The request:
Repeat the records starting at the line containing "1345x887 pixels." and ending at the line containing "Action: click(414, 137)", swapping "dropdown" for "menu" and leaving everything else unchanged. Leave the pictures out of your answer.

━━━ Data entries

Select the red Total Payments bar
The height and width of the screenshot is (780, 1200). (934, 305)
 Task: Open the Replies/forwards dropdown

━━━━━━
━━━ Data entries

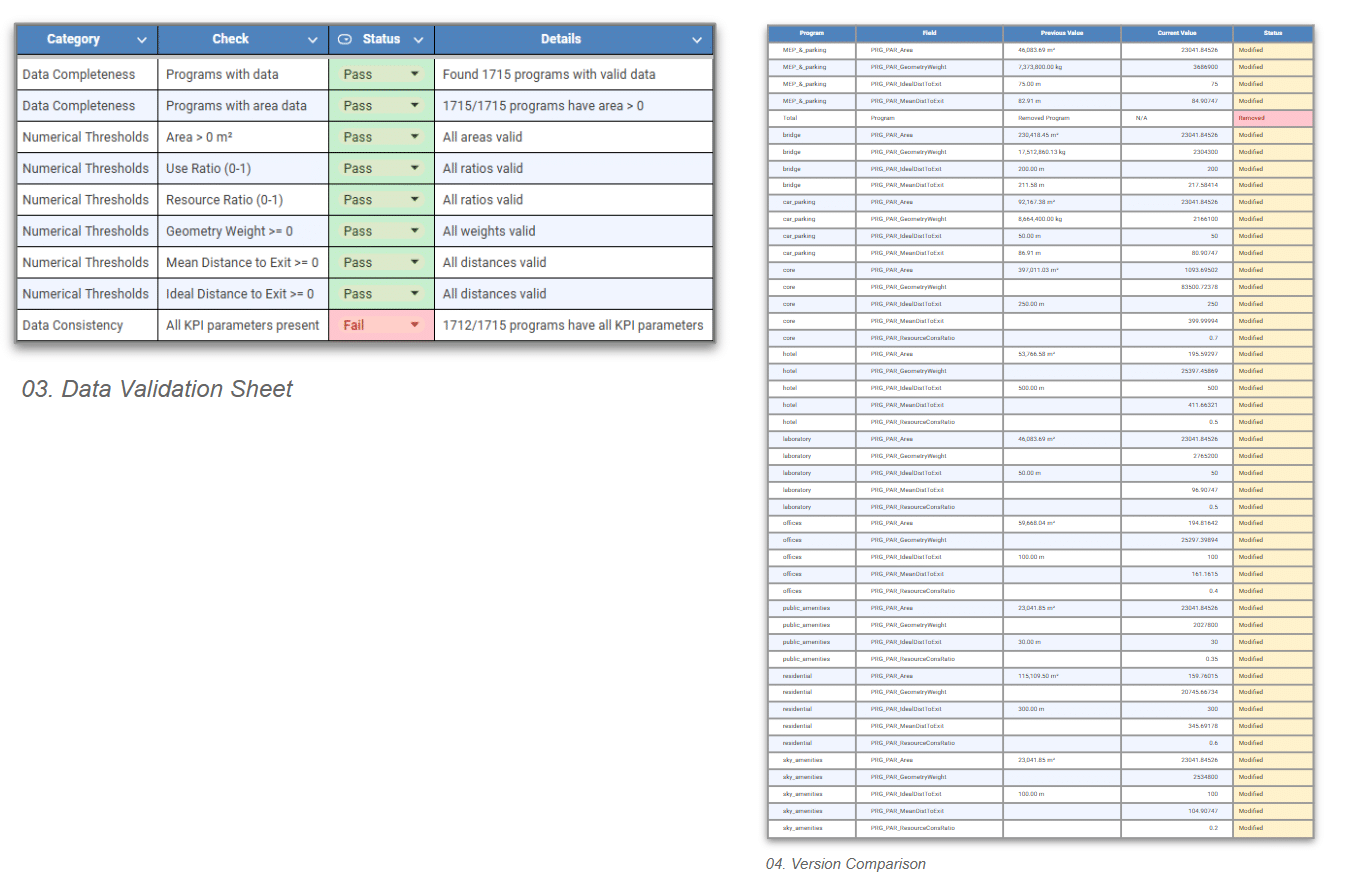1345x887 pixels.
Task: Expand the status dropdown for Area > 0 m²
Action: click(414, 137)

━━━━━━

The completed task:
1345x887 pixels.
Task: Expand the status menu for Area > 0 m²
Action: click(414, 137)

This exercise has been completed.